● DOCUMENT TEXT
This week has been so hard. I try not to think about Heaven...my heart and duty are here... but sometimes I do.
It feels wrong, feels like I am trying to distract myself from the cancer fight.
I don't want to go, but it's getting really hard to stay.
This life's a hopeful journey
(should be, at any rate),
and when we reach Eternity
and pass through Heaven's gate
we'll see our friends' real faces,
and they'll see ours as well.
We'll speak of far wild places;
the stories that we'll tell!
The writers' paper children
play with welders' kids of steel,
and come, when they are bidden
to the table-bending meal,
raise beery mugs in noisy toasts
to the gracious Lord of Hosts.
The Five Minute Friday prompt this week is COMMIT. I'll try.
I'm committed to this road
that wanders through the dark wild wood,
and though now my back is bowed,
and I ain't feelin' good,
I will push on with strength that's left,
although I'm fading fast.

● RAW DATA
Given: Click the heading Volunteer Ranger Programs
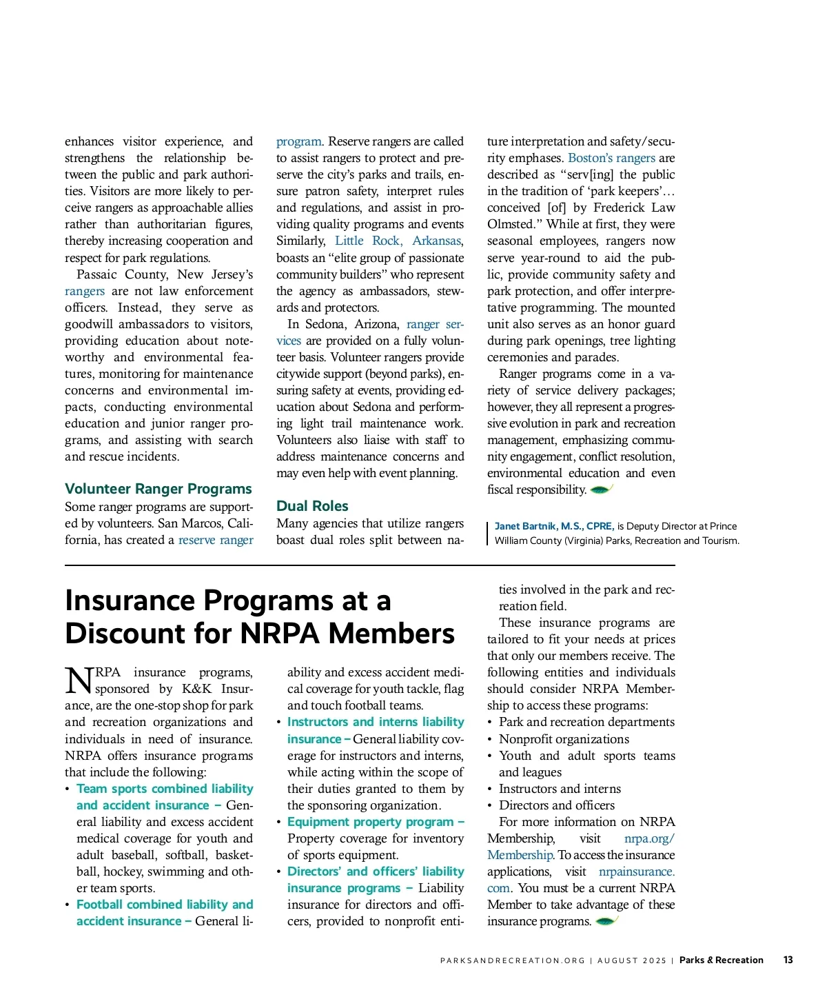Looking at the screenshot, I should click(158, 489).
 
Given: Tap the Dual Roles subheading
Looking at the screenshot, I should click(312, 506).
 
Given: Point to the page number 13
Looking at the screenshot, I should click(788, 960).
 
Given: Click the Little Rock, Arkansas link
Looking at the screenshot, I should click(398, 241).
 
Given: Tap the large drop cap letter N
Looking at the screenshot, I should click(79, 680).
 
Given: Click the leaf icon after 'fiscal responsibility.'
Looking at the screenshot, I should click(601, 490).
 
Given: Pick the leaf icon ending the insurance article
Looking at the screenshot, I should click(606, 921).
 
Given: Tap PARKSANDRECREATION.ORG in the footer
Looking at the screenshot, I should click(512, 960).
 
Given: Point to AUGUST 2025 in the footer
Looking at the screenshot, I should click(632, 960).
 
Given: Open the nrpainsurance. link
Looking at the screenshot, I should click(636, 871).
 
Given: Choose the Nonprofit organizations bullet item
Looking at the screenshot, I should click(564, 739).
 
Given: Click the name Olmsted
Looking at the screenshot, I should click(511, 224).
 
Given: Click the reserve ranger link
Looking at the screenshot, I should click(216, 540).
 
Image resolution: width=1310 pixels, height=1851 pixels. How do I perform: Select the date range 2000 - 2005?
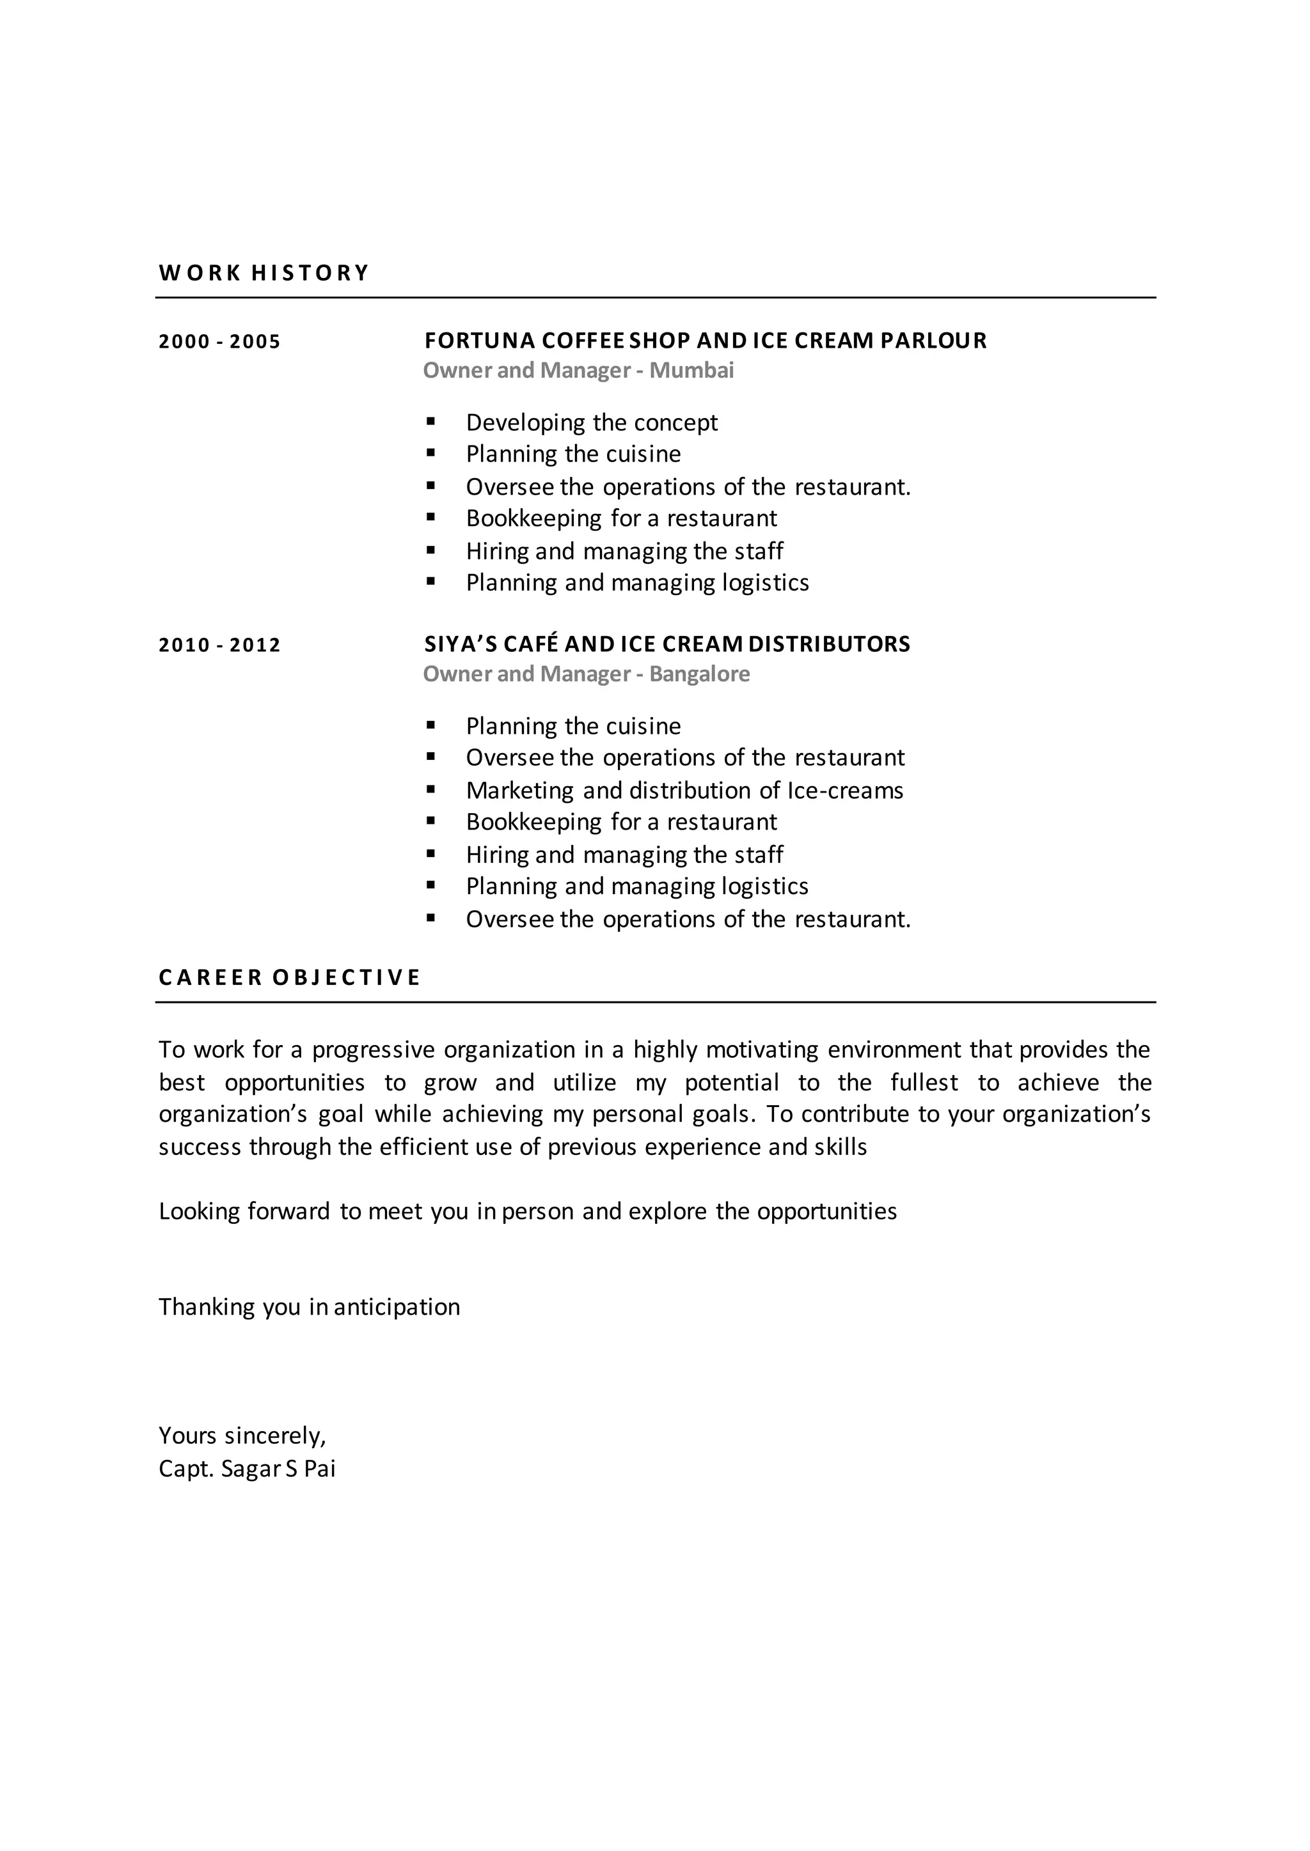tap(219, 342)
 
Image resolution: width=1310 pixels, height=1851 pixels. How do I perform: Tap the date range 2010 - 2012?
tap(219, 645)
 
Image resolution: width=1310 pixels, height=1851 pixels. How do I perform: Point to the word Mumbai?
tap(691, 370)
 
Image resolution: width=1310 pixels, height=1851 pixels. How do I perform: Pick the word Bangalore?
tap(699, 674)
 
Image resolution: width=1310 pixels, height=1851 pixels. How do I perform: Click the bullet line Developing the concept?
tap(591, 422)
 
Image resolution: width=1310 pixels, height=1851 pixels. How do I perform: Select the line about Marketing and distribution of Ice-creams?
tap(684, 790)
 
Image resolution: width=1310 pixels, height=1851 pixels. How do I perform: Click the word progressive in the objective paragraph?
tap(374, 1049)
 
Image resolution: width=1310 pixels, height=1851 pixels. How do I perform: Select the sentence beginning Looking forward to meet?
tap(528, 1211)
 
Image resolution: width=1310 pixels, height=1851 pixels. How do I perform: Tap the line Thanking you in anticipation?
tap(309, 1307)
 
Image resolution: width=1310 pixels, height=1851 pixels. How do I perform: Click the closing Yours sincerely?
tap(242, 1436)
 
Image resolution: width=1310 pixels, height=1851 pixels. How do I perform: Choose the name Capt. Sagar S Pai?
tap(247, 1469)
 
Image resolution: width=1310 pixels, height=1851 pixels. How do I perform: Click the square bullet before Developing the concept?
tap(430, 421)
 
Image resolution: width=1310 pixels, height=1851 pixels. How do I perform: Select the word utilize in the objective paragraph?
tap(584, 1083)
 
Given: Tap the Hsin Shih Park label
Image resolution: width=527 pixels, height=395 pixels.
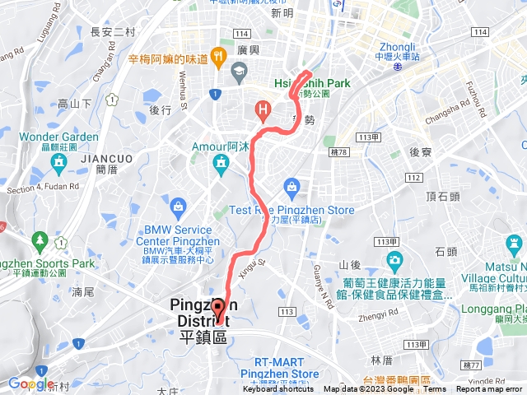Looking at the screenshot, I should click(312, 83).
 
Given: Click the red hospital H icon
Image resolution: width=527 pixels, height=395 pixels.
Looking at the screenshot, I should click(263, 108).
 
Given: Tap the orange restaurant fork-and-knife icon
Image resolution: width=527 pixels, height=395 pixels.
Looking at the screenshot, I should click(218, 57).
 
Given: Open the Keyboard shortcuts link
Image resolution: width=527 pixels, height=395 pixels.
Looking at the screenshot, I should click(278, 389).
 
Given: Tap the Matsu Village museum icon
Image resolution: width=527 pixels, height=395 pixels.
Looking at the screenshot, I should click(512, 244).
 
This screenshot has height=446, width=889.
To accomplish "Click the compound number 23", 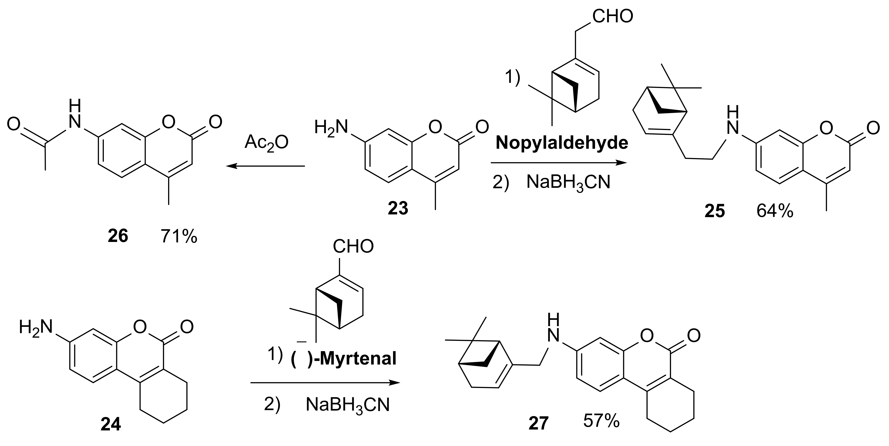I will pyautogui.click(x=398, y=208).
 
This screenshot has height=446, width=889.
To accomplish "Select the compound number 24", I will pyautogui.click(x=111, y=424).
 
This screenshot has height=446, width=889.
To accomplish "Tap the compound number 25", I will pyautogui.click(x=715, y=211).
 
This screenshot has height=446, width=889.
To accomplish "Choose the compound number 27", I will pyautogui.click(x=538, y=423).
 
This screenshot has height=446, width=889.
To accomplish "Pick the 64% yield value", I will pyautogui.click(x=775, y=211).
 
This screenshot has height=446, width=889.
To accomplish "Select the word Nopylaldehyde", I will pyautogui.click(x=562, y=143).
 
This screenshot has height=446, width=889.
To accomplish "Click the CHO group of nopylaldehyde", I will pyautogui.click(x=613, y=16).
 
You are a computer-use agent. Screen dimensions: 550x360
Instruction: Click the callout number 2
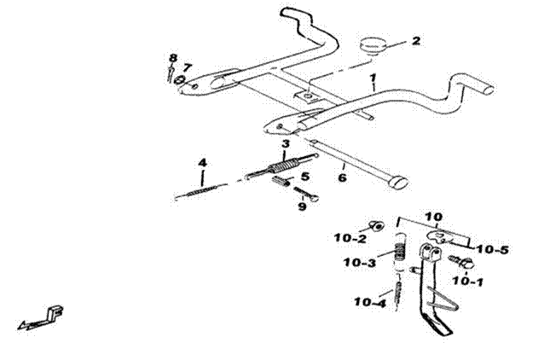click(x=415, y=40)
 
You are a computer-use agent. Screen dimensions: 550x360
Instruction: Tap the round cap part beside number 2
click(x=373, y=46)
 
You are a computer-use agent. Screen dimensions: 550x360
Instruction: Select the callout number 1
click(x=373, y=77)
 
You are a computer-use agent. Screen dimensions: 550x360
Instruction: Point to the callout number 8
click(x=173, y=58)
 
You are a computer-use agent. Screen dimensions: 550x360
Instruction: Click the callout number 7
click(x=187, y=67)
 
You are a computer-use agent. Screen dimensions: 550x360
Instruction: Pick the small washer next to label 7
click(x=180, y=81)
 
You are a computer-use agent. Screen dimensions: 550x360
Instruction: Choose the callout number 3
click(x=286, y=144)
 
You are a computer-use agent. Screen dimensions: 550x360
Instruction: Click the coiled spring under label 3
click(x=283, y=164)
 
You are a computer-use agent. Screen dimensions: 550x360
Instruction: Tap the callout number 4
click(x=202, y=163)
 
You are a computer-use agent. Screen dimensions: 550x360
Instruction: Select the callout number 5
click(x=305, y=176)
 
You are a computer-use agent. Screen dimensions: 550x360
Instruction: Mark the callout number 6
click(x=342, y=177)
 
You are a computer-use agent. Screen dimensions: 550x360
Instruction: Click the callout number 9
click(x=302, y=206)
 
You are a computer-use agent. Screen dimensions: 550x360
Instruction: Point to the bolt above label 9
click(x=306, y=194)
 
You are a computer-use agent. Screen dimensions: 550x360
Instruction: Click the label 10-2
click(x=350, y=239)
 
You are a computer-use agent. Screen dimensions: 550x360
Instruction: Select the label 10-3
click(x=360, y=262)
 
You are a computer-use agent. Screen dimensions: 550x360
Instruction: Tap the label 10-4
click(x=370, y=302)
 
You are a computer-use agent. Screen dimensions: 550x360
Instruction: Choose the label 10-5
click(x=493, y=249)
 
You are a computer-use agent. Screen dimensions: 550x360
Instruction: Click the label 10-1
click(x=468, y=281)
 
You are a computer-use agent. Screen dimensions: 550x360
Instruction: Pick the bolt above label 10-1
click(x=461, y=262)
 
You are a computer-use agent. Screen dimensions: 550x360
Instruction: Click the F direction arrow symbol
click(x=42, y=318)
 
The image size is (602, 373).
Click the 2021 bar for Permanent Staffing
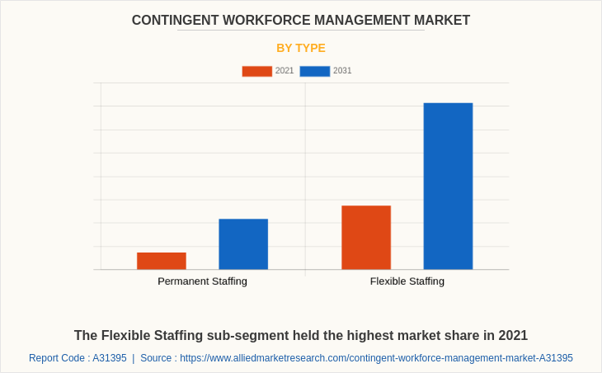tap(161, 261)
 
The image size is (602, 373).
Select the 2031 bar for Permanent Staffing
tap(243, 244)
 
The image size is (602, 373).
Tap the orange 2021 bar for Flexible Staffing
tap(366, 238)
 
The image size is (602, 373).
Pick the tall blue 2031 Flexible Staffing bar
tap(448, 186)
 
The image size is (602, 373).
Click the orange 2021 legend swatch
tap(256, 71)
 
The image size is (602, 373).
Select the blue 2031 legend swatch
tap(314, 71)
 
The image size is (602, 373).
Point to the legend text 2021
tap(285, 71)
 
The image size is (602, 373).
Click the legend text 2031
tap(342, 71)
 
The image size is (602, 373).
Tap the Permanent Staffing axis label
tap(202, 281)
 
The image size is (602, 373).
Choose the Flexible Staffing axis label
tap(407, 281)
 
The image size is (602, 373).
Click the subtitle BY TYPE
tap(301, 48)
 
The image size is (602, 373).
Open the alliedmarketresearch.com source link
tap(376, 358)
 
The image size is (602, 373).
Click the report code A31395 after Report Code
tap(110, 358)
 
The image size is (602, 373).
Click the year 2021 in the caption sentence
tap(511, 336)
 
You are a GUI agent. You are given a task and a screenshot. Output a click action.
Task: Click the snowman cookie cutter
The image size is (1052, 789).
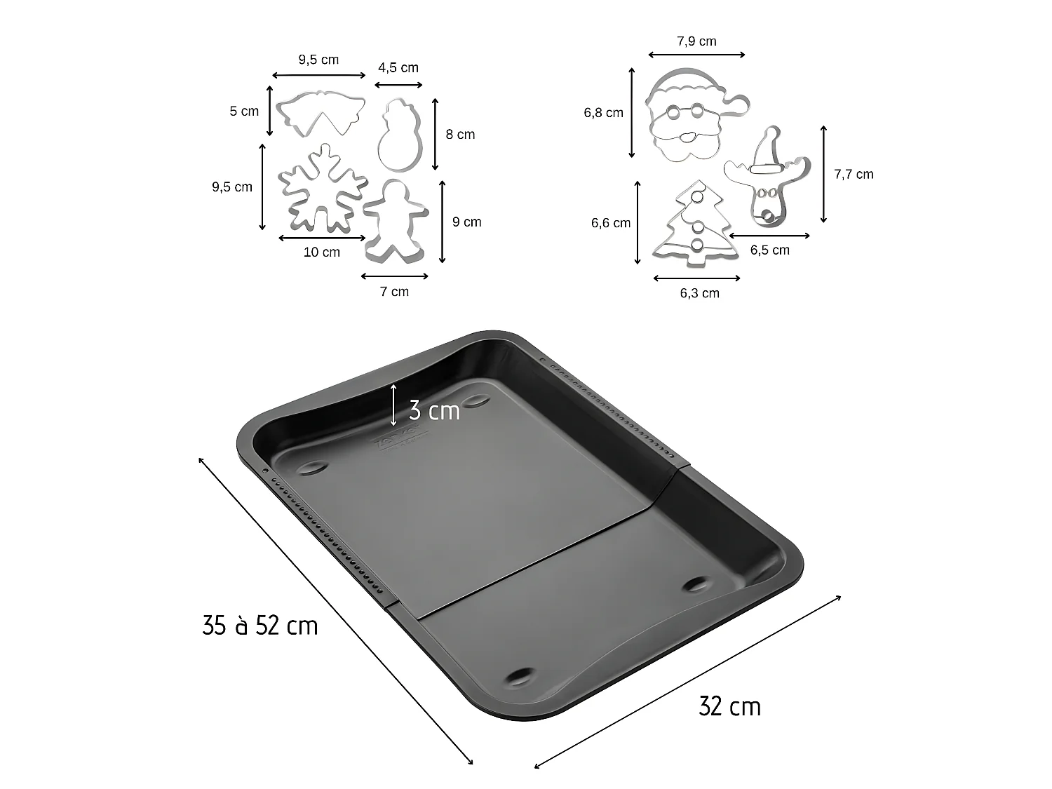[400, 135]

● WORK TO COMPLETE
1: Do these statements agree with the post about Heaven and the cancer fight? Answer yes or no for each, and quote the words that decide it. (a) The writer says they want to go. (b) This week's Five Minute Friday prompt is COMMIT. (c) In the second poem, the road runs through a sunlit meadow.
2: Could you write the next lines of the post about Heaven and the cancer fight, picking up right after its final line?

● ANSWERS FOR THE EXERCISE
1:
(a) No: "I don't want to go, but it's getting really hard to stay."
(b) Yes: "The Five Minute Friday prompt this week is COMMIT."
(c) No: "that wanders through the dark wild wood"

2:
The painful warp and bleeding weft
of life belie my past
of health and joyous bonhomie,
where laughter never lacked;
was this a true part of me
or just an artifact
of easy days and sunny skies
that now, in this trial, quails and flies?
I'd like to think that the question in mirror of this sonnet doesn't reflect me, that even at the worst moments (of which this, as I write, is one), but as some Dead Greek Dude once said, the unexamined life is not worth living.
OK, I've examined it. Can I please go play now?
Five minutes and a few seconds. I'll take it.
Music from The Alan Parsons Project, with the hauntingly lovely Closer To Heaven.
Sylvia asks what the problem is... there's ICE CREAM in Heaven!